It generally takes about 30 seconds to complete a beneficiary form, and that is about all the consideration that is given to the document. Do you realize that the beneficiary form determines who will receive what could be a significant portion of your estate? Your will or trust does not determine who inherits your retirement assets, unless you name the estate or the trust as the beneficiary. The same holds true for annuities and life insurance that you own.

Each retirement account that you have has a separate beneficiary form. Your employer plans have their own separate beneficiary forms. Annuities and life insurance policies also have their own separate beneficiary forms. When is the last time you looked at any of your beneficiary forms?

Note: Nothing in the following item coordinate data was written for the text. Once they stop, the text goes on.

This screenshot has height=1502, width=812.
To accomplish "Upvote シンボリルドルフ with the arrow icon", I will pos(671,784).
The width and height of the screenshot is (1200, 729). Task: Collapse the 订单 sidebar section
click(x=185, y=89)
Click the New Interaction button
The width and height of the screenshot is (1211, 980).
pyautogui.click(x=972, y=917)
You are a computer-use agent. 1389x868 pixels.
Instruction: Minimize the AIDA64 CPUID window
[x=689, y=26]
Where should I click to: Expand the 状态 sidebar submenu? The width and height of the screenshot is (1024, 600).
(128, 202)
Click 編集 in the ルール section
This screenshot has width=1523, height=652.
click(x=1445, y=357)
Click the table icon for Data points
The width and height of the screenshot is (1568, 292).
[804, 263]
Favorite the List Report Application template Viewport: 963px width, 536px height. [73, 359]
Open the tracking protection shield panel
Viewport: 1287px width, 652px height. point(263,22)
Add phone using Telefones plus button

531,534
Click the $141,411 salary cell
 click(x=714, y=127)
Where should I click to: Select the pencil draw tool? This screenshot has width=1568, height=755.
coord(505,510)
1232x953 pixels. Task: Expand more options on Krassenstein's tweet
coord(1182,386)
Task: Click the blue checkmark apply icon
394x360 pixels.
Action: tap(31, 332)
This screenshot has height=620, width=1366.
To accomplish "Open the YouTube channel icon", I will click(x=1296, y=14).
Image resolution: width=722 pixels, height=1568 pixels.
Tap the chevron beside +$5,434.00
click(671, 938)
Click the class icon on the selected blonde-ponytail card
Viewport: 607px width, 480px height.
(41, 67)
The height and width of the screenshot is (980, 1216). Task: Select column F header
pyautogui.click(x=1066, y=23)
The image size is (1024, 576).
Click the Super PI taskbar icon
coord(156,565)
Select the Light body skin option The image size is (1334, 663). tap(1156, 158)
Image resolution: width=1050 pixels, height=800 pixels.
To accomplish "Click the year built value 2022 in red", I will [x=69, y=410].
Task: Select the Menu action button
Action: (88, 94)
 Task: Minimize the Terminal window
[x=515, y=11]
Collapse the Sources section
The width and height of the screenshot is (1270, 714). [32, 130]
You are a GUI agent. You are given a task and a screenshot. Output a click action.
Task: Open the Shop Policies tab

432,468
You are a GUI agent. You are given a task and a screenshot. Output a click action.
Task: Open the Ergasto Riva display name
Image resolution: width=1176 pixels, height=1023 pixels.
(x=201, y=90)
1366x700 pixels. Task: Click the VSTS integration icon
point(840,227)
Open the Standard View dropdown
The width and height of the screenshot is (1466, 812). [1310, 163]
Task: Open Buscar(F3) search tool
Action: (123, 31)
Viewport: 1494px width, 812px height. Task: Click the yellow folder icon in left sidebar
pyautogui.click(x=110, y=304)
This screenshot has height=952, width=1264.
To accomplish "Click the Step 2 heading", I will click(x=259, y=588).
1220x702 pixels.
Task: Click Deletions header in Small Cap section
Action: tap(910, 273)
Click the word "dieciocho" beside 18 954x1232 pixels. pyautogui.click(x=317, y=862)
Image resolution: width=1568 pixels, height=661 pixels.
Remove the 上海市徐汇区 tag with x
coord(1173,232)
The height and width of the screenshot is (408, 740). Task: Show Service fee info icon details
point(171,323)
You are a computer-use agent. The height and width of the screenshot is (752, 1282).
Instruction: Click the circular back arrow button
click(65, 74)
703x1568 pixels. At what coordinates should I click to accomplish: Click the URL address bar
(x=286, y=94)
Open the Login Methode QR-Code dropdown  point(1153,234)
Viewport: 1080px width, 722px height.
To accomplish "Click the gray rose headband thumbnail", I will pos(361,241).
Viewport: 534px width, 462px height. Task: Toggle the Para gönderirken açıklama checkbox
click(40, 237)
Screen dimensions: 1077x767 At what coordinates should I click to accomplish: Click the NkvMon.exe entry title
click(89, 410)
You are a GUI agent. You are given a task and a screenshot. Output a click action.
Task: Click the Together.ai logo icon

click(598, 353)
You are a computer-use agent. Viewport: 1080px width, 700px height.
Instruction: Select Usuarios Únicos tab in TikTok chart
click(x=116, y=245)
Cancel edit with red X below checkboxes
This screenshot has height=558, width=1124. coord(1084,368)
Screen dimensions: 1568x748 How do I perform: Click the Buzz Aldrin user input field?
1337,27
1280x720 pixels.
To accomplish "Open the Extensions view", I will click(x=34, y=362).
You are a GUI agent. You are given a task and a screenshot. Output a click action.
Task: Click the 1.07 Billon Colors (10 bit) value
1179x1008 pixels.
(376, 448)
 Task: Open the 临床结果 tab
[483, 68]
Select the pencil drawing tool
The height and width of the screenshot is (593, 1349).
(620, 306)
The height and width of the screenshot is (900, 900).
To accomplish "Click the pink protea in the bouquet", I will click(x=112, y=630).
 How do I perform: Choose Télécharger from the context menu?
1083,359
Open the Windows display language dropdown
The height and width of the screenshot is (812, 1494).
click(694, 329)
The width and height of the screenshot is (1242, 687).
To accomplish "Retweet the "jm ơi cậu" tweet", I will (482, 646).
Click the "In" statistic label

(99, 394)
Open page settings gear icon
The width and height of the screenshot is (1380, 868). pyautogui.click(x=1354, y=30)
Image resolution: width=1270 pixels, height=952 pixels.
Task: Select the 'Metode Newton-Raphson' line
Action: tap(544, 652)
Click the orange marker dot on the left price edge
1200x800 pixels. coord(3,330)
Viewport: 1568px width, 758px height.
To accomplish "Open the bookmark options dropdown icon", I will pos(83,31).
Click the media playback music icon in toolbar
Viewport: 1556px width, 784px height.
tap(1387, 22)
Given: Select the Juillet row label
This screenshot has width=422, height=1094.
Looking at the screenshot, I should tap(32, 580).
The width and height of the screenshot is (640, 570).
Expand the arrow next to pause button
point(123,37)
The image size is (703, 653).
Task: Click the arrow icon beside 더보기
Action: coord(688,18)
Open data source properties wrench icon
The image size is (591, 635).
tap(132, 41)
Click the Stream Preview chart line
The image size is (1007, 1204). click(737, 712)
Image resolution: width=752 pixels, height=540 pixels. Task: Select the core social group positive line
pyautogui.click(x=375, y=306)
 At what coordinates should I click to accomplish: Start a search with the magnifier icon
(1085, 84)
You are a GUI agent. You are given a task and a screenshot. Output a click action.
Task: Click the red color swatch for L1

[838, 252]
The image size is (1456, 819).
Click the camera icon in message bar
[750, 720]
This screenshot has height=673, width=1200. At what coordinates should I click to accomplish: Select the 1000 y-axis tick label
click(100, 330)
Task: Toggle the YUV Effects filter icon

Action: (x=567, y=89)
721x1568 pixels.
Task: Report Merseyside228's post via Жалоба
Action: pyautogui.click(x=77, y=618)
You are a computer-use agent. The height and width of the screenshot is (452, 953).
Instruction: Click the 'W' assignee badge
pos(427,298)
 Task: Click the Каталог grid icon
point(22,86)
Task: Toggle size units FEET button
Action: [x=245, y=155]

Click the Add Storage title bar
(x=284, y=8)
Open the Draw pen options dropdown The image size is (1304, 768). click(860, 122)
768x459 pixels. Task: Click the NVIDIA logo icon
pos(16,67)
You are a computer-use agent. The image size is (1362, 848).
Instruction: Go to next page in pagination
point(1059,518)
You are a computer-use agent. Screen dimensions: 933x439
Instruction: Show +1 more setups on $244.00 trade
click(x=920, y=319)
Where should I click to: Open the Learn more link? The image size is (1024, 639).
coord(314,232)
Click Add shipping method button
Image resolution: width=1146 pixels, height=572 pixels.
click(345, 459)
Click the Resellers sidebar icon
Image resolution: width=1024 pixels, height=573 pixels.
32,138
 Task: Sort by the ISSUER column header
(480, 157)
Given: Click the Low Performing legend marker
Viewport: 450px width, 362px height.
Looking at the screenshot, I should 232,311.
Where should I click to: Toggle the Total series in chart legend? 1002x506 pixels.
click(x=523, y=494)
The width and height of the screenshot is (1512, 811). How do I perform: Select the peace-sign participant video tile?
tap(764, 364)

Significant life events could change who you want named on your beneficiary forms. Events such as births, deaths, marriages, divorces, and adoptions could mean that you need to update some or all of your beneficiary forms. If you have divorced, do you want your ex-spouse to inherit your retirement accounts, annuities, or life insurance? If not, you better change those beneficiary forms! Nothing in the divorce decree will override a beneficiary form! Many courts have said so and the U.S. Supreme Court agrees.

The death of a beneficiary before you die could leave your retirement assets with no beneficiary. When that happens, the default language in the IRA agreement or employer plan will determine who inherits those retirement assets. The default option could be your spouse or your children. Some employer plans take it further and include parents and siblings in their default options. Many IRAs and retirement plans simply say that the estate is the beneficiary.

When the estate inherits retirement assets from the account owner, the ability to stretch distributions over a beneficiary’s life expectancy is lost. If the account owner dies before reaching their required beginning date (April 1 of the year after turning age 70 ½), the retirement asset must be fully distributed within five years. If the account owner dies after their required beginning date, the retirement asset can be distributed over their remaining life expectancy as determined on the Single Life Expectancy chart. Those options are what the tax code allows. Many IRAs and employer plans will mandate an immediate lump sum payout to the estate. This payout cannot be moved into an inherited IRA for either the estate or the beneficiaries of the estate. It will be a fully taxable distribution.

If you update any of your beneficiary forms, keep a copy of the form for your records – just in case the company “loses” your form. And if you think they don’t lose the form, you are wrong. They lost mine, and they didn’t even merge or move. After you submit the form, ask the company to confirm to you, in writing, who the beneficiary is on your account. Keep that response with the copy of the beneficiary form.